Diagnostic laboratory results were as follows: anti-tissue transglutaminase immunoglobulin A (anti-tTG IgA) antibody titers were 49 U/mL and anti-endomysial antibodies titers above 1:5. Complete blood count, thyroid-stimulating hormone, and C-reactive protein were within normal range. The parents preferred the no-biopsy approach; therefore, gastroscopy and small bowel biopsy were not performed, and a GFD was initiated. A punch biopsy from the lesion was consistent with morphea. Further workup to rule out systemic involvement included a normal echocardiogram and negative rheumatoid serology, including rheumatoid factor, antinuclear antibodies, and anti-Scl-70 antibodies. Her anti-tTG levels normalized with a GFD.

She was treated topically with a combination ointment containing betamethasone and calcipotriol for 4 weeks with marked improvement in consistency of the lesions, whereupon she was switched to topical mometasone furoate ointment and later to an emollient.

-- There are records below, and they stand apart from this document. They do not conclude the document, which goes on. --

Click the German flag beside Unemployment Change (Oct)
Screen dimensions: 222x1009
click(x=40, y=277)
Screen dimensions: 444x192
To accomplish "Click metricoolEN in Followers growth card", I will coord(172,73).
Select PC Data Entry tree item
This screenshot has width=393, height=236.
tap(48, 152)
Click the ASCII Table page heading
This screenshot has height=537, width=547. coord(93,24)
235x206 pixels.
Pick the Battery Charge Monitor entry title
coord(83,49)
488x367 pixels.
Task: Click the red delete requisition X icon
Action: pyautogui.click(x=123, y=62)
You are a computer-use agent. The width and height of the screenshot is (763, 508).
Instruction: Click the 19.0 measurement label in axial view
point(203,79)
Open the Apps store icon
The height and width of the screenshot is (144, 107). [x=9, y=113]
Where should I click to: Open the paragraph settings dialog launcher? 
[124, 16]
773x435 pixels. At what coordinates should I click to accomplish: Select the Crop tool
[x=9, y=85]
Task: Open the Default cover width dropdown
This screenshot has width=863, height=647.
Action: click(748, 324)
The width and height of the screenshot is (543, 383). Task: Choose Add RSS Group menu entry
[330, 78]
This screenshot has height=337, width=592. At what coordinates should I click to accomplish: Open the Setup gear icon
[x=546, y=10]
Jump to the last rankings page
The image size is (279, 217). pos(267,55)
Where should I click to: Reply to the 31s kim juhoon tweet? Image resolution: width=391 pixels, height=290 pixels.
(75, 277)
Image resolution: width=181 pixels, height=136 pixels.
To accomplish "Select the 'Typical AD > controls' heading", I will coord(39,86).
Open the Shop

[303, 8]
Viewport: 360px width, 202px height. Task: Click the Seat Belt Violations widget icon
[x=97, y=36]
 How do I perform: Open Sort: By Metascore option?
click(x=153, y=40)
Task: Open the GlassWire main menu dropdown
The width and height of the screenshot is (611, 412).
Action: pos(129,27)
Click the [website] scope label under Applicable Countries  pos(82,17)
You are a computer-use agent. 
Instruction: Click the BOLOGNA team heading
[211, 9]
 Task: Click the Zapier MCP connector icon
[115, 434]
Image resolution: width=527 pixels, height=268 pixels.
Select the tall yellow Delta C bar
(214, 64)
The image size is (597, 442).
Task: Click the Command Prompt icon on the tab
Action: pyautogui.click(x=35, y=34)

The patient decided to stop all topical steroids on her own accord 2 months after her diagnosis and short of some mild pruritus remained asymptomatic. At the last follow-up 2 years into the diagnosis, the patient had been adherent to a GFD and remained with negative celiac serology. No major change nor spreading of the skin lesions was observed, and the pruritus resolved without any systemic or local medications.